The best thing about teens and tweens is that they know everything and are unafraid to share their wisdom. My son doesn’t have a lot of thoughts on babies, but if you are struggling with a toddler at home, he has All The Answers. Just ask him.
At age 10, my oldest child had lots of ideas about how I should be running things at home. I once told him that I talked to a woman whose three sons do their own laundry from start to finish and the youngest of them was five. He replied, “You know what I wish? That you were less social.”
I thought it would be fun to get his take on all matters of parenting, and it was.
Luckily, he wrote down his sage advice so that we can benefit from it long after he forgets. He provides a year-by-year guide for parents raising children up to (but not including!) his own age, with my notes in the parentheses.
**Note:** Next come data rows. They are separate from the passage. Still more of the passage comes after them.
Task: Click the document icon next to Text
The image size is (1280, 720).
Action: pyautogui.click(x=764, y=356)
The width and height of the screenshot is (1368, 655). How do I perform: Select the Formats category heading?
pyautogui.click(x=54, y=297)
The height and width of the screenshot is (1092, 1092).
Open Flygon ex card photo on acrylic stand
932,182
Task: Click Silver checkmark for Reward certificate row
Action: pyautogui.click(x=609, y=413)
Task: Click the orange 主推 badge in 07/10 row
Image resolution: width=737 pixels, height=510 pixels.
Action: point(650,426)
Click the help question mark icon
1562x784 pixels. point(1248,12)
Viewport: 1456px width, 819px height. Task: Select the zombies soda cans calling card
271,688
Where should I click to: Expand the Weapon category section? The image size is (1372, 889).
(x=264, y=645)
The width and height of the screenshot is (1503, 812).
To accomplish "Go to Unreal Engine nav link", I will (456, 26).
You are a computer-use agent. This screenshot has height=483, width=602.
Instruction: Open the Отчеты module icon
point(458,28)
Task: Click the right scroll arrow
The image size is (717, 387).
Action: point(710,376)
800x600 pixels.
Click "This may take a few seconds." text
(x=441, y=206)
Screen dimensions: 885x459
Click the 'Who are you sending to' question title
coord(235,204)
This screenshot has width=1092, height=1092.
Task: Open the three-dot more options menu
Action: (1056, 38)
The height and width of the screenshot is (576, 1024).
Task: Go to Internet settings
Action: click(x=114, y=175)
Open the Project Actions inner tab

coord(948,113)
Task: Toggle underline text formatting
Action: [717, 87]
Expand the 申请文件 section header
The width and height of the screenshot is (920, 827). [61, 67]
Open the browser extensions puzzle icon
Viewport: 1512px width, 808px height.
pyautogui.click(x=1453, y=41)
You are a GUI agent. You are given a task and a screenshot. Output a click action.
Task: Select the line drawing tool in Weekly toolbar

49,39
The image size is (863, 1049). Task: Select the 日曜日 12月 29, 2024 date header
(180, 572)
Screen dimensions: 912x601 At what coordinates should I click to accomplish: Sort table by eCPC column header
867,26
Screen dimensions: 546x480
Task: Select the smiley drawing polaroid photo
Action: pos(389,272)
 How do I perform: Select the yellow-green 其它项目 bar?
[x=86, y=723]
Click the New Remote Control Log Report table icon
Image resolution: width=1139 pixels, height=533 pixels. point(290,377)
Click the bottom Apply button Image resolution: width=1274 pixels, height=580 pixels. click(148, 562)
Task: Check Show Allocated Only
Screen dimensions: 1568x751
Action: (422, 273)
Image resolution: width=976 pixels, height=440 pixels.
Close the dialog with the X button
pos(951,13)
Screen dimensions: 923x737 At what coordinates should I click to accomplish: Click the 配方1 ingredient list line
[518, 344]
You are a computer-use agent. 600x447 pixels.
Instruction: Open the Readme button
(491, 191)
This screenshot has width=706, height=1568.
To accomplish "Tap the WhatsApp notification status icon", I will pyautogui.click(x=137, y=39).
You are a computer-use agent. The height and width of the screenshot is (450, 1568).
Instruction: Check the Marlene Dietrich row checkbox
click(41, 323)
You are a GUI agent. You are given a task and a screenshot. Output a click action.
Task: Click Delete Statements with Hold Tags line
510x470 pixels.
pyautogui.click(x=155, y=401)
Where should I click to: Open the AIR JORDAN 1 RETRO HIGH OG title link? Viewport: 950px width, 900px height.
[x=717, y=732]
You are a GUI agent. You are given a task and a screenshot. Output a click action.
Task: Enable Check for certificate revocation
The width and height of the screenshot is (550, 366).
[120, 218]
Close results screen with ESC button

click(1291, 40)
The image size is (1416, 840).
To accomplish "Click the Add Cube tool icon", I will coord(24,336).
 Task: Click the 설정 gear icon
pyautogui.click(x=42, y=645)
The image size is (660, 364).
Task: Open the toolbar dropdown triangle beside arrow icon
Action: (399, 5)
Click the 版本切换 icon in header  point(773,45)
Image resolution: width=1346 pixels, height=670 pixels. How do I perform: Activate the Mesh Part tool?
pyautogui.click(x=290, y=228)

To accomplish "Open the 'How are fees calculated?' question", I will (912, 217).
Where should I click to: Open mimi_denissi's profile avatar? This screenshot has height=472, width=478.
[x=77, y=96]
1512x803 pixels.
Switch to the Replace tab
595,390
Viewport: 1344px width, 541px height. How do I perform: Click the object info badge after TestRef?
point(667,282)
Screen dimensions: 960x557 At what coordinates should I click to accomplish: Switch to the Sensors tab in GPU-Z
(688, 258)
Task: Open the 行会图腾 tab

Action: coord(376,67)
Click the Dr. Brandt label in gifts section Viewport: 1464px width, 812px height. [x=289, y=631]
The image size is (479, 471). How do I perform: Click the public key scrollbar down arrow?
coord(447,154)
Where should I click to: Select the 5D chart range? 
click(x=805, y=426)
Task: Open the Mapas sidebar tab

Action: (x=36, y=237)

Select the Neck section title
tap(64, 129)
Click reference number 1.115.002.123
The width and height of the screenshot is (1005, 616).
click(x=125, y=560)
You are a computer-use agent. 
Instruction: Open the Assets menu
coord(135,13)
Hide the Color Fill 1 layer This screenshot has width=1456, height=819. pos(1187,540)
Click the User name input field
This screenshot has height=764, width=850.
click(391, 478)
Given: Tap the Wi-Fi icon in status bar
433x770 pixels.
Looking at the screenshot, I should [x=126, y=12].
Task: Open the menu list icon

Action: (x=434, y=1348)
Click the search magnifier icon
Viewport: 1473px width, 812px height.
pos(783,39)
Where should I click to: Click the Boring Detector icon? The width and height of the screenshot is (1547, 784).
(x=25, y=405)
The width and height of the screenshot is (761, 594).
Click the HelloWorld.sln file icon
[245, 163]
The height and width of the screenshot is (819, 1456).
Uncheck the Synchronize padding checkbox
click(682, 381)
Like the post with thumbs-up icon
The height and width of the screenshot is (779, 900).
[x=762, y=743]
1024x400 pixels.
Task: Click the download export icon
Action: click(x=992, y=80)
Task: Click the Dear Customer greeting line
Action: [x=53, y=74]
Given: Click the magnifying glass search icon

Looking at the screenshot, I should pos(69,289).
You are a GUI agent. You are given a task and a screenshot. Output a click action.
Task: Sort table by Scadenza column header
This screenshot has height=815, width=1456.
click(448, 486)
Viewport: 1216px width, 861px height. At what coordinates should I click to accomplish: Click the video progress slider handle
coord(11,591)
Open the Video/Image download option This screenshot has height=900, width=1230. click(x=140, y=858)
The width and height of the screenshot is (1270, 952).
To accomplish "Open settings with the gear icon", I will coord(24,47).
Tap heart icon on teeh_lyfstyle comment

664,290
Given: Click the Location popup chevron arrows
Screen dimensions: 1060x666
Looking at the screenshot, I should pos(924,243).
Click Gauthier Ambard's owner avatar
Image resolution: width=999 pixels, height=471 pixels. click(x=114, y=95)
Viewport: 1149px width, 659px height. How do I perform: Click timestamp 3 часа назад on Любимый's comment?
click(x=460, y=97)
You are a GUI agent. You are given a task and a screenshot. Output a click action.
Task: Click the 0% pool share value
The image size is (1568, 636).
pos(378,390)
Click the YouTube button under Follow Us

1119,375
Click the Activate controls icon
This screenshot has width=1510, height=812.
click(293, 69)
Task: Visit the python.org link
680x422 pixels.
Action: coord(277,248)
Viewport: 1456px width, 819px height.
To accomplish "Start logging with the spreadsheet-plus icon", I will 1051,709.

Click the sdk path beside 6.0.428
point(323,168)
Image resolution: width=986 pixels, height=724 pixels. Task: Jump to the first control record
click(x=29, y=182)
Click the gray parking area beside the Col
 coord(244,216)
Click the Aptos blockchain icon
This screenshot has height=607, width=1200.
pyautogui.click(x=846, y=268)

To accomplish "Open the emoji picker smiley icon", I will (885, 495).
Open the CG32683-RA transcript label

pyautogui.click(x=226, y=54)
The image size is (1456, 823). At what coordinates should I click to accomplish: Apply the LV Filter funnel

One-year old: I have no idea.
Two- to three-year olds: They need to have attention but incentives do not work on them. Tone of voice is good, but don’t yell. (When explaining this tip to me, he went through a chorus of silly voices that make good motivation for a toddler such as the sing-songy “Time to get our shoes on”)
Four-year olds: This is the kid graduation! He or she is now a kid. He/she can now have gum and play video games. One hour of video games is good. (At this age, we limited gaming to 20 minutes at a time, only on the weekends. Ha!)
Five-year olds: This is when you can get your kid to read by offering ten minutes of video games for every twenty minutes of reading. Math is incredibly important.
Six- and seven-year olds: Teach your kid some humor; go on a buying spree of joke books. 8:15 to 8:45 is a good range of bedtimes depending on how your kid gets up in the morning. (Um, that would be a full hour later than his own bedtime at this age!) Also set the stakes high by increasing video game time, but if they do something wrong, take away video games and desserts.
Eight- to nine-year olds: Get your kids active; build lots of dexterity and play board games and role-playing games. (I was wondering about physical activity and fitness, but he’s only ten, he can’t think of everything).
Overall: Make sure your children are humble and polite and love humor. That part was a joke, but I do love humor.
(I wish he were serious when he suggested humble and polite, then again I am a bit of a control freak and my big boy follows closely in those footsteps. Look out, little brothers!)